§ Text extract
* * *

# ID on this leopard gecko please



## mrduff13 (Nov 18, 2012)

if its not clear in the picture she has a ruby red glaze over her eyes.


----------



## sam12345 (Dec 28, 2007)

Looks Tremper Albino Reverse Stripe Eclipse (AKA RERS).
Some may call this a RAPTOR, but because it is not fully patternless it doesn't really warrant the name - If it were to loose the patterning as it matures it would then be a RAPTOR :2thumb:


----------



## mrduff13 (Nov 18, 2012)

thats what i thought, how much would she have been worth then? do you have any rough idea?


----------



## Salamanda (May 28, 2008)

I bought my male (with full ruby eyes) for £60


----------



## mrduff13 (Nov 18, 2012)

thats what i payed for this little girl, to be honest i dont mind what she turns out like ill be happy whatever she looks like, but having a rough idea on the morph will help me no wether i can trust the guy i baught 3 of my geckos from


----------



## Salamanda (May 28, 2008)

* * *

§ Dataset content
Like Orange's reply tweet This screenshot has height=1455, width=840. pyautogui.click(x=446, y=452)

* * *

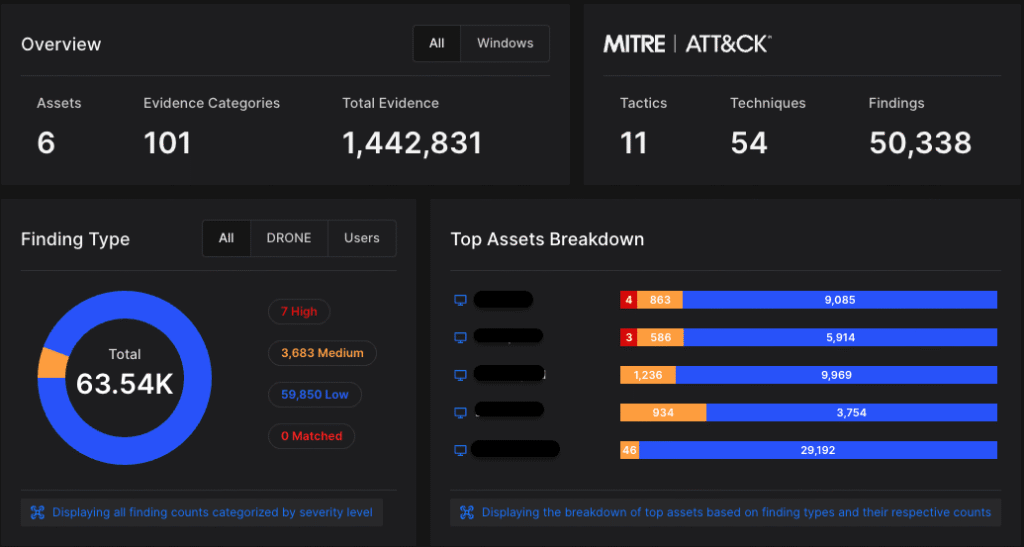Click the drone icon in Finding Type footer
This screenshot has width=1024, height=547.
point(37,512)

* * *

§ Task instructions
• 1. In the leopard gecko ID thread, how much did Salamanda pay for the male with full ruby eyes?
• 2. Decide whether each statement agrees with the leopard gecko ID thread. Answer yes or no for each, quoting the words of the thread that decide it.
(a) sam12345 thinks the gecko looks like a Tremper Albino Reverse Stripe Eclipse.
(b) sam12345 says the gecko fully warrants the name RAPTOR as it is now.
(c) mrduff13 says the gecko has a ruby red glaze over her eyes.
• 3. Continue the leopard gecko ID thread from its last line.

§ Answers per task
• 1. £60

• 2.
(a) Yes: "Looks Tremper Albino Reverse Stripe Eclipse (AKA RERS)."
(b) No: "because it is not fully patternless it doesn't really warrant the name"
(c) Yes: "she has a ruby red glaze over her eyes."

• 3.
shes a beauty


----------



## mrduff13 (Nov 18, 2012)

aww thanks, i am very happy with her, i think she was a nice find, shes a greedy little sod too so hopefully she will grow up nice and fast, ill have to be sure to post updates on her deleopment


----------



## sam12345 (Dec 28, 2007)

Aye, RAPTORs/RERS tend to go for around £50-100 over here now.


----------



## Salamanda (May 28, 2008)

here is my male he is pretty similar to yours :flrt:


----------



## mrduff13 (Nov 18, 2012)

aw hes nice


----------



## chizo (Oct 27, 2012)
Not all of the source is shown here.